Index used to measure the health status of older individuals

The frailty index (FI) can be used to measure the health status of older individuals; it serves as a proxy measure of aging and vulnerability to poor outcomes.

FI was developed by Dr. Kenneth Rockwood and Dr. Arnold Mitnitski at Dalhousie University in Canada.

FI is defined as the proportion of deficits present in an individual out of the total number of age-related health variables considered. A frailty index can be created in most secondary data sources related to health by utilizing health deficits that are routinely collected in health assessments. These deficits include diseases, signs and symptoms, laboratory abnormalities, cognitive impairments, and disabilities in activities of daily living.

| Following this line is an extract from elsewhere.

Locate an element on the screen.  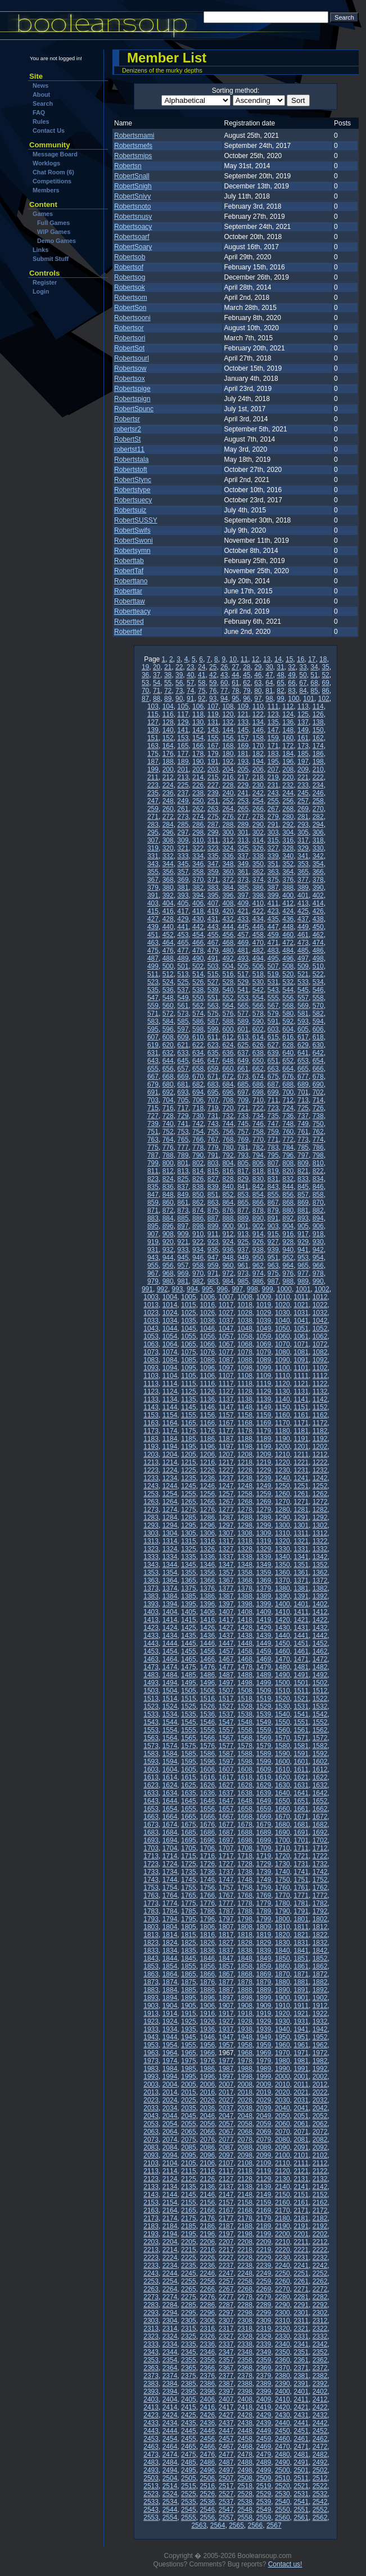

Frailty Index (FI) = (number of health deficits present) ÷ (number of health deficits measured)

For example, a person with 20 of 40 deficits collected has an FI score of 20/40 = 0.5; whilst for someone with 10 deficits, the FI score is 10/40 = 0.25. The FI takes advantage of the high redundancy in the human organism. This is why it is replicable across different databases even when different items and different numbers of items are used. The standard procedure for creating a frailty index are found in an open-access publication.

There are several frailty indices, including a clinical deficits frailty index (FI-CD) and a biomarker-based frailty index (FI-B).